==== Listed entries ====

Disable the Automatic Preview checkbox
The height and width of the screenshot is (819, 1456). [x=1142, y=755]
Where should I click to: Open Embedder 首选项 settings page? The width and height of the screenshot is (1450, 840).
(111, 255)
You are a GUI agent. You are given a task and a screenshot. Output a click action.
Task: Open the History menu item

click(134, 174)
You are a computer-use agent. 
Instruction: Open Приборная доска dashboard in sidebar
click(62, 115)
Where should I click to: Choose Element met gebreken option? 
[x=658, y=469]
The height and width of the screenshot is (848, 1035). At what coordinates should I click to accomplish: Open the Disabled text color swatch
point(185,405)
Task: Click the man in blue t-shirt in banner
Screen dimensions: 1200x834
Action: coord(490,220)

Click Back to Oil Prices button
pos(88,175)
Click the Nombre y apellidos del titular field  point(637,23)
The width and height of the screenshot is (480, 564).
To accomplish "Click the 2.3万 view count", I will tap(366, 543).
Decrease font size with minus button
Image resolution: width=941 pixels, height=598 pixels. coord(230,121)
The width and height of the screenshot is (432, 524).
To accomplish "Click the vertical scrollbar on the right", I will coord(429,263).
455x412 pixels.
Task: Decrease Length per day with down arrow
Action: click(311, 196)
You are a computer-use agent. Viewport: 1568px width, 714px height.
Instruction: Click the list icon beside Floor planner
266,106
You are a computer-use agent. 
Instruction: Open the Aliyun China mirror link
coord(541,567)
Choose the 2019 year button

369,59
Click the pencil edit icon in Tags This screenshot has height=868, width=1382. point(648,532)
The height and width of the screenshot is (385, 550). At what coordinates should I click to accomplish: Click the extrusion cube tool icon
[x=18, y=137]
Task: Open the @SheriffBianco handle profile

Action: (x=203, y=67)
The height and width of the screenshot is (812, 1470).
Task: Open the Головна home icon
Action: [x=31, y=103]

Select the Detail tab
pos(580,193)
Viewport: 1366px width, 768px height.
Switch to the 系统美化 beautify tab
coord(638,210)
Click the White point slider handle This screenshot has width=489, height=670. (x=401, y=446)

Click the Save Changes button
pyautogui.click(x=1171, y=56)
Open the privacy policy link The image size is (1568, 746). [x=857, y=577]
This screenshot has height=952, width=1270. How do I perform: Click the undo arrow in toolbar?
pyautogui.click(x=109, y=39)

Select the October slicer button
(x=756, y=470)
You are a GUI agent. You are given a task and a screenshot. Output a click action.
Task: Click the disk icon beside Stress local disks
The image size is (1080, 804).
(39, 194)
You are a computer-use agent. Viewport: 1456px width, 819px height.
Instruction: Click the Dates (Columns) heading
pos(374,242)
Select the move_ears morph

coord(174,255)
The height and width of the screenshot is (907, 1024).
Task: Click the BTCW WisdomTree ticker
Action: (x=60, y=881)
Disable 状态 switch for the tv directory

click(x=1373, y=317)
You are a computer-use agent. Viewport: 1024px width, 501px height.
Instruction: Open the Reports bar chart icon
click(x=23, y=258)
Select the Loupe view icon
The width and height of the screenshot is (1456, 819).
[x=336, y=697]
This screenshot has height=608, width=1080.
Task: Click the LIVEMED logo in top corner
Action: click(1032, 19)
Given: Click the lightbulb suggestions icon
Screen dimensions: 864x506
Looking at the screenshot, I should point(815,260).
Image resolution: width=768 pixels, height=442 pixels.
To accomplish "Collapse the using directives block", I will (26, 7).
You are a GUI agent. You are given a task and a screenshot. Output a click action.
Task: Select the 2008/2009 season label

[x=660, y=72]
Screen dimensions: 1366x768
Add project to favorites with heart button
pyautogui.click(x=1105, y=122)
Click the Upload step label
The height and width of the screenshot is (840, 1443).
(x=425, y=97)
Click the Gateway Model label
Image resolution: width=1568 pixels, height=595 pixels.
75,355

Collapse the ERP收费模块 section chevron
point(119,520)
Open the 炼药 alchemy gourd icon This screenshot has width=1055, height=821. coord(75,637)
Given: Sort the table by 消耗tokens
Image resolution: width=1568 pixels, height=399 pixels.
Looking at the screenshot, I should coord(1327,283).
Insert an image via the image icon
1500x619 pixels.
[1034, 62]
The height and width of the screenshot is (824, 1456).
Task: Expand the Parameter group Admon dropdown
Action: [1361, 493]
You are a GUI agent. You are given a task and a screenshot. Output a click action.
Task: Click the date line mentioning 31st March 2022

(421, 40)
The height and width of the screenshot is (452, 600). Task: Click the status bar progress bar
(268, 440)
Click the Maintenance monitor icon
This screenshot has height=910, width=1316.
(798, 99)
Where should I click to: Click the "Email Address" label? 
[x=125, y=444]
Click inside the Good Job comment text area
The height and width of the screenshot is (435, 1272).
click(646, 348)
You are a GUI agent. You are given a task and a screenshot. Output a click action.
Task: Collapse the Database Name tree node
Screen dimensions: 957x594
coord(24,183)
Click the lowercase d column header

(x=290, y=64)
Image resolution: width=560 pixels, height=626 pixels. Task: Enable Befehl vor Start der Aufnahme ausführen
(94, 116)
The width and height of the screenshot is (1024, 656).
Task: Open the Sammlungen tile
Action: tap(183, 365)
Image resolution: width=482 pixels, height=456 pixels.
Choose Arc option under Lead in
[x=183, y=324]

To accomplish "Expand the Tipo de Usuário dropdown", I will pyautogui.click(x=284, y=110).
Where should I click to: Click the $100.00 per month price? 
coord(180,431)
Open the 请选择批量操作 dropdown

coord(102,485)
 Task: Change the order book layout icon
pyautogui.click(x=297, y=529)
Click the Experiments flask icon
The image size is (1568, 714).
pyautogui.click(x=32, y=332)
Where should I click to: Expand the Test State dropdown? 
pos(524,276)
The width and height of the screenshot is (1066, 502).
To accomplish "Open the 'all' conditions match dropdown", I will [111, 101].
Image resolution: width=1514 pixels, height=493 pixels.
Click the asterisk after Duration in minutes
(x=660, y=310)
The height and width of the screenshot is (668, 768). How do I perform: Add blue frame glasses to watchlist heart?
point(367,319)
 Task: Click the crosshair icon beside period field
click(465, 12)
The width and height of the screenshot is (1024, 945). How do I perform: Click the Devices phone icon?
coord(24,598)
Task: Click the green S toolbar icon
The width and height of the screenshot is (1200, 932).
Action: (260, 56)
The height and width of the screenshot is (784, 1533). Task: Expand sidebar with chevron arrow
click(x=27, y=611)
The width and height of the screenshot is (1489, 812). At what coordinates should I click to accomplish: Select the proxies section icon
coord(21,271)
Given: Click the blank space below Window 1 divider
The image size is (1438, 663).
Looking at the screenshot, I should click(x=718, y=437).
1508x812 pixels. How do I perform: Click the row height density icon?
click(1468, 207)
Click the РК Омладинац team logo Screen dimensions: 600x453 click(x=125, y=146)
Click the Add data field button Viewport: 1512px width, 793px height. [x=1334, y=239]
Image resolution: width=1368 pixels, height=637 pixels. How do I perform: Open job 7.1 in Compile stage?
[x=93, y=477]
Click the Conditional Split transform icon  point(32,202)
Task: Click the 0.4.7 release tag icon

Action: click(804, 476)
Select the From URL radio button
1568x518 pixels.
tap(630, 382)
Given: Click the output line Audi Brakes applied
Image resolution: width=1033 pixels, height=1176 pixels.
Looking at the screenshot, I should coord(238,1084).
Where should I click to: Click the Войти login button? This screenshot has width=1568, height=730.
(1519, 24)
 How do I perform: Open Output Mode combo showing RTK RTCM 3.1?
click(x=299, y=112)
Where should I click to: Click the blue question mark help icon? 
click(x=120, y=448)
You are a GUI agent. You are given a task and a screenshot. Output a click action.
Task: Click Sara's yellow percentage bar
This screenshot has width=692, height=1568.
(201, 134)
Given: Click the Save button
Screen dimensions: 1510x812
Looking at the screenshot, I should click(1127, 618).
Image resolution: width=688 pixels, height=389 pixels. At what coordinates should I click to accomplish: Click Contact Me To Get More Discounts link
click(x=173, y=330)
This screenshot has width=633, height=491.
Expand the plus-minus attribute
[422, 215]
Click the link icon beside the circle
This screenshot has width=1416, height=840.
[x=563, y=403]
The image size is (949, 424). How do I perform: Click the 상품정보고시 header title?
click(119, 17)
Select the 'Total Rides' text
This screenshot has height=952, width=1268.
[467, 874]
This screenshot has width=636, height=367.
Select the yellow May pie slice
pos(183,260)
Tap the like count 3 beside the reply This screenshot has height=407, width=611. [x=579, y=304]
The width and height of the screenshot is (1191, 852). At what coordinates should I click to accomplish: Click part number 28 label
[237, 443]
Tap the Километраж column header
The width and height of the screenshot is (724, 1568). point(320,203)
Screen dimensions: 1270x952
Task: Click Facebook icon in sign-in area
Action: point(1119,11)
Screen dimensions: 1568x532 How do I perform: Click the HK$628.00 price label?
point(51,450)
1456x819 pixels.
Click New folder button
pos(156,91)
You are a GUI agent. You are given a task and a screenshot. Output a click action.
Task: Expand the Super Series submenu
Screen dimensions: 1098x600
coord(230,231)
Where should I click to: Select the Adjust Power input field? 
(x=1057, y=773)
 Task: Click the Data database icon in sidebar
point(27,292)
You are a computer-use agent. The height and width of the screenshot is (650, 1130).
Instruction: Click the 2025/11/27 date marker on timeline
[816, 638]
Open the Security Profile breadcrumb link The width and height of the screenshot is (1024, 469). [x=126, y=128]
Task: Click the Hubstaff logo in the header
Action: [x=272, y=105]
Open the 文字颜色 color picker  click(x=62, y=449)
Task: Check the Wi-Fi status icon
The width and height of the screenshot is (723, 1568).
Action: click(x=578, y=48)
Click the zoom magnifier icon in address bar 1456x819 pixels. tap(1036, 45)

====

*Task directions*. Select every line above that contains the word "color", copying each one in full.

*Solved exercise*.
The height and width of the screenshot is (848, 1035). At what coordinates should I click to accomplish: Open the Disabled text color swatch
Open the 文字颜色 color picker  click(x=62, y=449)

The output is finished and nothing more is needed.